Making the choice that today is going to be a great day is a powerful, positive, and oftentimes self-fulfilling prophesy. While it’s easy to focus on the negative aspects of our lives, why would you bother doing something so silly and unproductive? Why not decide that today will be great? Why not at least start off with that mindset?

Give yourself a chance to have a fantastic day. If you get hit by a bus, perhaps adjust that mindset a bit. But until then, why not try to have a great day?

Many people don’t. It makes me crazy.

Elysha has referred to me as oppressively optimistic. A colleague recently told me that my positive attitude exhausts her.

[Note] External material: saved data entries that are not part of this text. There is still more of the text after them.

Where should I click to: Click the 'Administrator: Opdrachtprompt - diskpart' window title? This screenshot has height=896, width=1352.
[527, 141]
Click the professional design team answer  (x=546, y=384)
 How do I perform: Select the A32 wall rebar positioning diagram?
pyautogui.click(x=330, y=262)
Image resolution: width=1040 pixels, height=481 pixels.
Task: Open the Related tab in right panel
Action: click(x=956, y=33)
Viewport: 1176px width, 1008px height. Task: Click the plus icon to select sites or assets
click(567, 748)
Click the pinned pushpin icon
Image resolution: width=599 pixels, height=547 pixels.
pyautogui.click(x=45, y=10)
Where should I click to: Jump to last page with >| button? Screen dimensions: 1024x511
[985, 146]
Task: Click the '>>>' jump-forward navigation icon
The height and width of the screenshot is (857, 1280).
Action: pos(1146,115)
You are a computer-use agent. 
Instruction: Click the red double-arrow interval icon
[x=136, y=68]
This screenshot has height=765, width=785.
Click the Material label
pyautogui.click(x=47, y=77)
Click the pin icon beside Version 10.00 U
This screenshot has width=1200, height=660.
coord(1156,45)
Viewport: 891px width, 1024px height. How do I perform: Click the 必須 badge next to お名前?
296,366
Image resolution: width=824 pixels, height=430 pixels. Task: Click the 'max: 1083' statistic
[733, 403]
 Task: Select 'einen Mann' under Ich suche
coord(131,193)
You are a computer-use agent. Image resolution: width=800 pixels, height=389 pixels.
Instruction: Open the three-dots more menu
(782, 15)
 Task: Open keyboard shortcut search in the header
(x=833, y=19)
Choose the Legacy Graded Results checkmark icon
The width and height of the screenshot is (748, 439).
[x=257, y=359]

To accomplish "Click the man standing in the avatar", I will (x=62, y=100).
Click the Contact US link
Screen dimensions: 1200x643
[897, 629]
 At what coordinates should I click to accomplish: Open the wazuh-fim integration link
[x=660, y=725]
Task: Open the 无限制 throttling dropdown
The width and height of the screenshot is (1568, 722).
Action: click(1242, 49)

I’ve actually had people snap at me for answering their question about how I’m doing with, “Fantastic!”

“Great.”

“Wonderful.”

“You can’t be great everyday!” someone shouted at me earlier this year.

Why not? Why not at least try?

There is a desire amongst many people in this world to focus on the negative aspects of their life. Center their attention on the struggle of the day. Assume the worst. Find all of the problems in their life and assemble them in one, large, ugly pile that they can stare at, talk about, and think about constantly.

Not only is it a terrible way to think and be, but if you do it enough, people will no longer enjoy your company.

The constant complainer is the pariah of the workplace. The Debby Downer is the last person you want attending your party. The defeatist is not the person you choose for your team.

Not only is it bad for you, but it’s also bad for the people around you.

Please don’t get me wrong. Sometimes it’s not possible to be positive. In fact, if Elysha, trapped in her room, missing almost all of her daughter’s birthday yesterday as she dealt with the symptoms of COVID-19, was less than positive yesterday, she has every right to be.

If you or your loved one is sick, you may not be feeling quite so happy today. If you’ve lost a loved one to this terrible virus or lost your job as a result of the pandemic, today might not be so good a day for you.

I’ve had those days, too. When I was sitting in jail, awaiting trial for a crime I did not commit, I was not the most positive person in the world. When I was homeless, I was not turning my frown upside down on a regular basis.  I had no skip in my step when my dog passed away last year. I can be quite miserable following a Patriots loss.

I am not insisting on a positive mental attitude every day of your life. I am not saying that it’s wrong to feel sad or miserable or depressed.

For some, this is not even a choice. Depression is a real thing that cannot be overcome by a simple shift in attitude.

But for many people, it can be a choice. For many people, the day routinely begins with a focus on the problems rather than their good fortune. For many people, the goodness of their lives is often obscured by the less-than-ideal aspects of life.

It would’ve been easy for Clara to come down those stairs feeling glum yesterday. Quarantined at home, unable to see her mother, unable to celebrate with friends, she had every right to feel sad.

She opted for happiness instead.

What a remarkable daughter I have.

What a remarkable birthday she enjoyed, thanks to Elysha, her friends, her family, and my students, who all made it special.

But mostly thanks to Clara for making it possible.